Gegen Ende des Jahres in Heft 47/09 stimmt man sich auch im Aufreger aufs Weihnachtsgeschäft ein. Die Aufregung rührt daher, dass die Shoppingmeilen voll seien (subjektiver Eindruck), aber die „analogen“ Umsätze statgnieren, während der Online-Markt seine Verkäufe erhöhe. Wirklich überraschend finde ich das nicht. Auch ich kaufe lieber Online, und selbst wenn ich Buchprodukte im lokalen Einzelhandel sehe, die über dem Mitnahmepreis von ca. 5 Euro liegen, recherchiere ich zunächste einmal online, ob es über Amazon Marketplace, ZVAB oder ähnliche C2C oder antiquarische Wege günstigere Wege an das gewünschte Buch – ob gebraucht oder neuwertig – gibt. Der Börsenverein sollte sich hier überlegen, ob er sich mit seiner Preisbindungspolitik nicht selbst ins Bein schießt – in Zeiten des komfortablen Online-Handels ist dieses Instrument kaum noch geeignet, dem stationären Handel etwas anderes als einen Wettbewerbsnachteil zu verschaffen.

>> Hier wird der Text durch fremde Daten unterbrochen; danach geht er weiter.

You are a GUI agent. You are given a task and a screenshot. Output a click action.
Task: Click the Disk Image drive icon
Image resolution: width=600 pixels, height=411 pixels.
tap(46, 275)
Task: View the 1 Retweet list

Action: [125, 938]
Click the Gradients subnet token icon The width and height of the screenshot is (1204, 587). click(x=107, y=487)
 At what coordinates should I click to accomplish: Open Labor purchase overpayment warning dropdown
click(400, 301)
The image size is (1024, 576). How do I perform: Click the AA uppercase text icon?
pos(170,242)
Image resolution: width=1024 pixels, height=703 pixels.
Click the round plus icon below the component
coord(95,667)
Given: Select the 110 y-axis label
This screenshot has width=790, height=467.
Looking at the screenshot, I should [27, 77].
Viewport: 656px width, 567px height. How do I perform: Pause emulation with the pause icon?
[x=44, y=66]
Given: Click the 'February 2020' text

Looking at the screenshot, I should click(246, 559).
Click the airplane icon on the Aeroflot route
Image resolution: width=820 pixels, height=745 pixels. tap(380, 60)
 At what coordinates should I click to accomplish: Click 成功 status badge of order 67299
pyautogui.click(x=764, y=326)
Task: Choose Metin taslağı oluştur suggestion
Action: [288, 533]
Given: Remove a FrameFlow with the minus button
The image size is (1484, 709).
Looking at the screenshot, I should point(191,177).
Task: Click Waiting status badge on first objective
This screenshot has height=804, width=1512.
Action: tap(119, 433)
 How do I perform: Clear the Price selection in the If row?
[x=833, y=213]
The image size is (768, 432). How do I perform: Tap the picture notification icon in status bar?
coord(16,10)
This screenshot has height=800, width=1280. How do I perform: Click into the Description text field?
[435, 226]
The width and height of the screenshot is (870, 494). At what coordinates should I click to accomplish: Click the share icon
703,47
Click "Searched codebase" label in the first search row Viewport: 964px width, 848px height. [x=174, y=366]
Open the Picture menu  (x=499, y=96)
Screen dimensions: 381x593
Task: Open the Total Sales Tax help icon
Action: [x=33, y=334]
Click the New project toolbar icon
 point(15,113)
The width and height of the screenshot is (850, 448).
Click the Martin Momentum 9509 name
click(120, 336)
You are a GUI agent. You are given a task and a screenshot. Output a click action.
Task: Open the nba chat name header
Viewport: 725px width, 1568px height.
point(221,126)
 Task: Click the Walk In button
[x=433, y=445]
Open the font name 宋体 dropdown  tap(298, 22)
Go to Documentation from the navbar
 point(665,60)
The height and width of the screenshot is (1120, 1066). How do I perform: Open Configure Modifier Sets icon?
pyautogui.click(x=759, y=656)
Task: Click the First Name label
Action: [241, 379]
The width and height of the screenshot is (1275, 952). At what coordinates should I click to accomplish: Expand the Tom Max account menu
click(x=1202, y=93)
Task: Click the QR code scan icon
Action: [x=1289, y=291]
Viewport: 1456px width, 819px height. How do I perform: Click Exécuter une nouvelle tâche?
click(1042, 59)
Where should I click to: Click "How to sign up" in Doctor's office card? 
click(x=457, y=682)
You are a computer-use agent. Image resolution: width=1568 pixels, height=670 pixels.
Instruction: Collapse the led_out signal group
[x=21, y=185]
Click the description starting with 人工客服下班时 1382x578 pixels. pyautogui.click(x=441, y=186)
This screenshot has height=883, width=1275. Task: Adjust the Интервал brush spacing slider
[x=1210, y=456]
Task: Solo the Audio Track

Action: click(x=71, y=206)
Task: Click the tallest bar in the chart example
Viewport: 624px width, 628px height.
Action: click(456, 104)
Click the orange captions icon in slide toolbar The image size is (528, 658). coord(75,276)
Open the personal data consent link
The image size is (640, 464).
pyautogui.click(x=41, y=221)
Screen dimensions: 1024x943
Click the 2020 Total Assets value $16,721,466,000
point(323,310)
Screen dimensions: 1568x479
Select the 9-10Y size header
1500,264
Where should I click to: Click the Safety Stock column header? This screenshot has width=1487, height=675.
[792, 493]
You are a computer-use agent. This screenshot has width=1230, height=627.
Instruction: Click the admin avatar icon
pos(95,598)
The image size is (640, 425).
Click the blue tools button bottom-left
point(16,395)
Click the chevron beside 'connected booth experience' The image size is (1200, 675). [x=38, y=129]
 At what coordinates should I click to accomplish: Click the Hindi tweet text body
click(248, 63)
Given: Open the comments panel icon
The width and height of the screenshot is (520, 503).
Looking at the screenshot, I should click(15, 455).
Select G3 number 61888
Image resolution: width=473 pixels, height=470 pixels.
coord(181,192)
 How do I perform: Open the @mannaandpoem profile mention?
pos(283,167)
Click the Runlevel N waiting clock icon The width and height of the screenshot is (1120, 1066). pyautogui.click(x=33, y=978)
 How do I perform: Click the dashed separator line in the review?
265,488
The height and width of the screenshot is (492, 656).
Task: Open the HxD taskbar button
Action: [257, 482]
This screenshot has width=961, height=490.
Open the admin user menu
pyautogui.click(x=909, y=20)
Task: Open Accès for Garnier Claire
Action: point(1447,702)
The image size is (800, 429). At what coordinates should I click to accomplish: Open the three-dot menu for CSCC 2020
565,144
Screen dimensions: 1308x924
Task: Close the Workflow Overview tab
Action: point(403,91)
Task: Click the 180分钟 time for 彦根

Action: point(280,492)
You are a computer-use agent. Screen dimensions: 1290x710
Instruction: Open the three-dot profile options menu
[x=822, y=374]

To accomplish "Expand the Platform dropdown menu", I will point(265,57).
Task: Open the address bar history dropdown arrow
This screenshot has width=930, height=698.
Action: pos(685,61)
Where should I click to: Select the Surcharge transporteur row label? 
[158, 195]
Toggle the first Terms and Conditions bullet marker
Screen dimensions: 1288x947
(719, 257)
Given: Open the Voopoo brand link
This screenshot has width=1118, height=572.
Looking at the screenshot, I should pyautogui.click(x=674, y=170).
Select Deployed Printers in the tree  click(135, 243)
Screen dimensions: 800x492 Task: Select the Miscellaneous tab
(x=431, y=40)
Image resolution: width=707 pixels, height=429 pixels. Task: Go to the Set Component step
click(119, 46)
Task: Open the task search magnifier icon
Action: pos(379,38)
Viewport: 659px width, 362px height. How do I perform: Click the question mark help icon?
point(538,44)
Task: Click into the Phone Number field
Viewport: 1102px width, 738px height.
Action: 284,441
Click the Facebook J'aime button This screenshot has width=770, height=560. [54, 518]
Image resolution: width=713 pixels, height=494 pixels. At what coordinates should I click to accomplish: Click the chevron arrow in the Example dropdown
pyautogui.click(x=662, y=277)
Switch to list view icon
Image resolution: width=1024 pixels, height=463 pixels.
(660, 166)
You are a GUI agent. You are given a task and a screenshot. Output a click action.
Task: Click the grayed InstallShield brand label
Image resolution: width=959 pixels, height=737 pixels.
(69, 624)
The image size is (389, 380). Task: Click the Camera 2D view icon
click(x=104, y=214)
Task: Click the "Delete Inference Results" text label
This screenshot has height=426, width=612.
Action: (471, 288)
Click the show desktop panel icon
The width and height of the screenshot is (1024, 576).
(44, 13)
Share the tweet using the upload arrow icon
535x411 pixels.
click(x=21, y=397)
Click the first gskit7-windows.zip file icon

Nicht immer halte ich die Aufreger für Unsinn. Im Juli etwa machte sich Amazon zur Zielscheibe des Aufregers, als es passenderweise Orwells 1984 wieder von den Kindles seiner Kunden löschte. Auch die Kommentare zum Gastland China und den dortigen Menschenrechtsverletzungen decken sich mit meiner Meinung (auch wenn der Börsenverein in dieser Hinsicht etwas mehr hätte leisten können), genau wie der Aufreger in Heft 41/09 betreffend die Entscheidung des Droste-Verlags, ein angeblich islamfeindliches Werk nicht zu verlegen.

In Zukunft soll hier in loser Folge der jeweils aktuelle Aufreger kommentiert werden – wenn es mir mal wieder zu bunt wird.